Инициация Самойлова была платонической, братской и в первую очередь словесной. Страсть Маргариты Алигер была прямым – и подчеркнуто женским – откликом на “Первую любовь”, “Первого гуся” и “Первый гонорар” Бабеля. Ее поэма “Твоя победа” (1945–1946) повествует о всепобеждающей любви еврейской девушки, которая родилась “на южном берегу России” и “вырвалась из плена теплых комнат и любимых книг”, и “диковатого, бесстрашного и упрямого” юноши из казацкой станицы, который “крал арбузы” и “обижал девчонок”. Оба принадлежат к поколению, рожденному революцией, выросшему под звуки “Интернационала” и закаленному первой пятилеткой, – поколению, которое “никогда состариться не может” и “ввек… не научится копить”. У них одна вера, надежда и любовь; они поженились в Туркменистане, где она была комсомольским работником, и вскоре переехали в Москву. У них разные “характеры” и разные “души”; их последний и решительный бой – за взаимное открытие и признание. Вернее, это она бьется за то, чтобы научиться “достойно, гордо жить” с человеком-стихией: “Такой огромный, страшный и хороший, / коварный, верный, путаный, любой”.

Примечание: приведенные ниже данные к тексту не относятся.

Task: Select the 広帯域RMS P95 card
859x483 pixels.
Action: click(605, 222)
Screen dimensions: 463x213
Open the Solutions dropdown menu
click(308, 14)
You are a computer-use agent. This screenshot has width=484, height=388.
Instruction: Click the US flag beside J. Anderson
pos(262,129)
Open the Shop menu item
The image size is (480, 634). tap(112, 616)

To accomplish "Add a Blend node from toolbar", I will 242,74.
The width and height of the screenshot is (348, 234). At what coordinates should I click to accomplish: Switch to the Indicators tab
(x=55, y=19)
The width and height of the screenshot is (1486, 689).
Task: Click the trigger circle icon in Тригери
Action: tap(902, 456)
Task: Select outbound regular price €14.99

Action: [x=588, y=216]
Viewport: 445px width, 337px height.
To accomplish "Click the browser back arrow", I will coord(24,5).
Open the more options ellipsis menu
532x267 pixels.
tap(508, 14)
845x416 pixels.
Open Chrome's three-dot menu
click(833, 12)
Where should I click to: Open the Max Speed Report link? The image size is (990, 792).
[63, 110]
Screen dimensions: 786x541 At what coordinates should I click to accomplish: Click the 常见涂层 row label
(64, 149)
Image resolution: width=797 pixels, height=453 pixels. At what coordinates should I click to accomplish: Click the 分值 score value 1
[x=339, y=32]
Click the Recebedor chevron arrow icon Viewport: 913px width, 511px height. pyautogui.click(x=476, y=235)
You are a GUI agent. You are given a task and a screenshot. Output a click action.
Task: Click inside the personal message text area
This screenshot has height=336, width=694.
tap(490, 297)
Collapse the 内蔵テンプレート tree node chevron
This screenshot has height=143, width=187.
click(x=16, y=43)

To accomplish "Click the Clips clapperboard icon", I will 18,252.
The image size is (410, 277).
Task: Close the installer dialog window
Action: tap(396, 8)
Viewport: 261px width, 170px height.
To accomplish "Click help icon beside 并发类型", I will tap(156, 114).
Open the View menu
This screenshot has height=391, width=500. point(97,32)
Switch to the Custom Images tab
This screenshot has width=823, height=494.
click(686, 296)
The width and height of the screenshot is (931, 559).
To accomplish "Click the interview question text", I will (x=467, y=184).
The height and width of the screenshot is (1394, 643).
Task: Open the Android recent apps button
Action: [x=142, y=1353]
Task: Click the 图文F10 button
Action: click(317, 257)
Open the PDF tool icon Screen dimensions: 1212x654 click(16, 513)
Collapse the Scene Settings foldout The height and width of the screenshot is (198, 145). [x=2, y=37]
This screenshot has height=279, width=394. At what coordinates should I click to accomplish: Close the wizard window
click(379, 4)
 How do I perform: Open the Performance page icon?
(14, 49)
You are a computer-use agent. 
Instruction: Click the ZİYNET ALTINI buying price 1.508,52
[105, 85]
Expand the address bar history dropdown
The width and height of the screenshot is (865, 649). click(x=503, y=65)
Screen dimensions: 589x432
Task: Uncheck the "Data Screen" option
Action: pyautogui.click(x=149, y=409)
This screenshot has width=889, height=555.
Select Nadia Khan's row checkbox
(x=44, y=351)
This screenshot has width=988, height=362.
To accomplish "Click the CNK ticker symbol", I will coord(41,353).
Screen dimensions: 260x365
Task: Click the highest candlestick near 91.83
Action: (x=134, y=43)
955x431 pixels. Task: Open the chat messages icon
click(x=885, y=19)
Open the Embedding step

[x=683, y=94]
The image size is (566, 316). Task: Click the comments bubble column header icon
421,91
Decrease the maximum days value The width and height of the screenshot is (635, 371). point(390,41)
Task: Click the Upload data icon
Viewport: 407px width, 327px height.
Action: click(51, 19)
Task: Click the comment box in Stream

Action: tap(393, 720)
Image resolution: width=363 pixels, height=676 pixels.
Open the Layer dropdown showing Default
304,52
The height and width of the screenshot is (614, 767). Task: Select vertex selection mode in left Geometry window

Он вдвойне чужд, желанен и таинственен, потому что он – мужчина и русский, подобно тому как алтайский пахарь Самойлова был “человеком из народа” и русским. Героиня поэмы (наверное, тоже Маргарита) знает, что у нее нет “пути иного и судьбы иной”, но полное осознание приходит во время Великой Отечественной войны, когда он уходит на фронт, а она остается, чтобы разделить (как поэт и “агитатор”) “диковинную веру” “русских людей”.
Но поздно: он не вернется с фронта, и детей у них не будет. Миг величайшей интимности и взаимного растворения (в сравнении с неловкими подростковыми попытками Бабеля и Багрицкого) знаменует собой начало конца русско-еврейской любви. Причиной тому – “кровь”.